Après les premiers cauchemars, les étudiants nourrissent rapidement des scrupules. Ils n’en dorment plus la nuit. Les angoisses sont tenaces. L’expérience fut tellement intense pour Nelson qu’il porte même les stigmates des visions de Billy Mahoney.
It were as if we felt no fear. As if we were already dead and had nothing to lose by dying. Or perhaps it was because we lived life so well and loved life so much that we imagined ourselves immortal overwhelming the powers that be with the force of our passion for science.
S’il n’est pas question de jugement dernier, Nelson et ses amis vont comprendre l’importance de régler ses affaires (cf Biutiful). La mort se révèle être une confrontation avec soi-même. Le moment d’affronter ses pires peurs. Afin de surmonter cette épreuve, il est nécessaire d’avoir la conscience tranquille. Être au clair avec soi-même, pour ne plus avoir à craindre cet instant fatidique.
En l’occurrence, Nelson a enfoui la disparition de Billy Mahoney mais au moment de dire au revoir, cette pensée le torture. Ce souvenir l’empêche de vivre. Il se sent coupable.
La vie est longue et courte à la fois. C’est pourquoi il peut être préférable de ne pas attendre le pardon d’un Dieu hypothétique. Être son propre juge pour faire la paix avec nous-mêmes. Rachel est convaincu que son père s’est tiré une balle dans la tête après qu’elle l’ait surpris en train de se shooter. Depuis, elle est bloquée. Elle a besoin de le retrouver et le prendre dans ses bras pour que tout rentre dans l’ordre.

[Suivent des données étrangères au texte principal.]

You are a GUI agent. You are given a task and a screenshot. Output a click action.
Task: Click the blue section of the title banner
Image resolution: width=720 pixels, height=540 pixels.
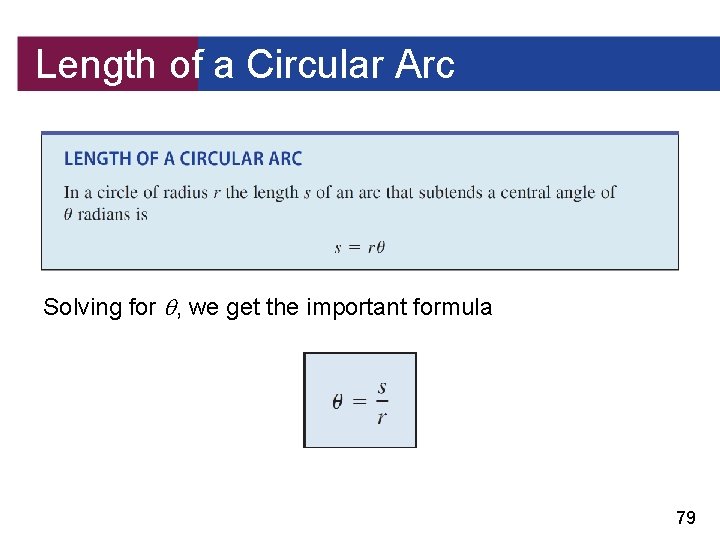click(x=459, y=64)
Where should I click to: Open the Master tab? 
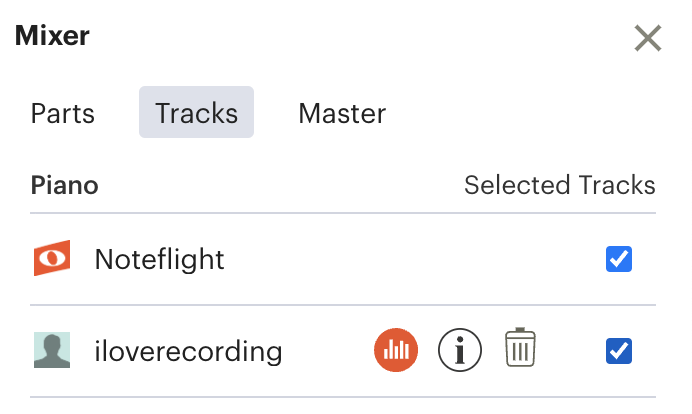342,113
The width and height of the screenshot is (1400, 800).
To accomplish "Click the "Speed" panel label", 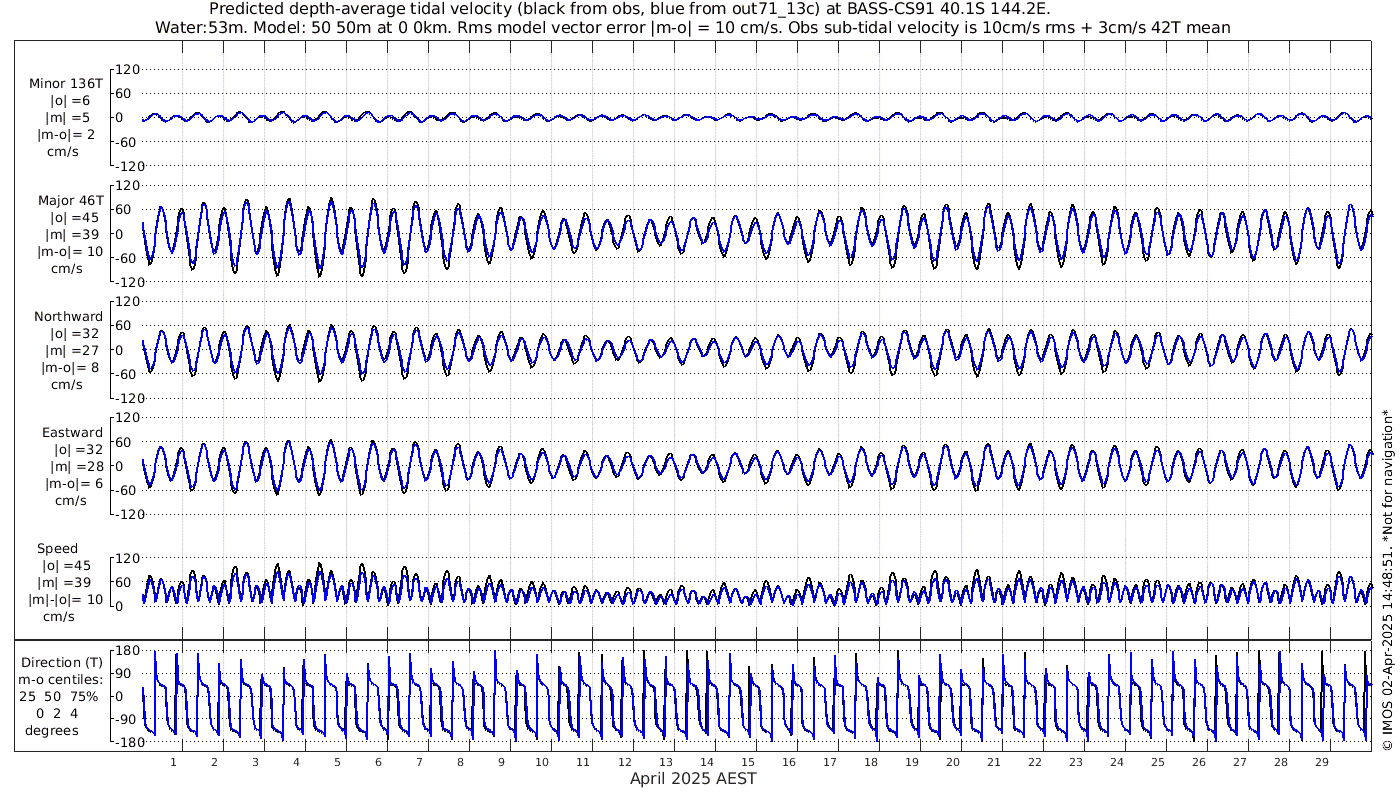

Your father is in a good place. He wants you to let him go.
L’injonction de Marc Aurèle à vivre chaque jour comme si c’était le dernier, ou de celle de Nietzsche à vivre dangereusement ne sont pas évidentes à appliquer au quotidien. Carpe diem, facile à dire! Nous préférons évacuer la possibilité de la mort, convaincus que cela nous facilitera la vie. C’est faux.
L’expérience interdite en vaut la peine. Ce que nous ne devrions pas nous interdir est de mieux vivre avec la mort. Intégrer cet état de fait, plutôt que de le redouter. C’est seulement quand on commence à considérer cette éventualité que nous pouvons prendre acte de ce qui nous empêche d’être épanoui dans nos vies.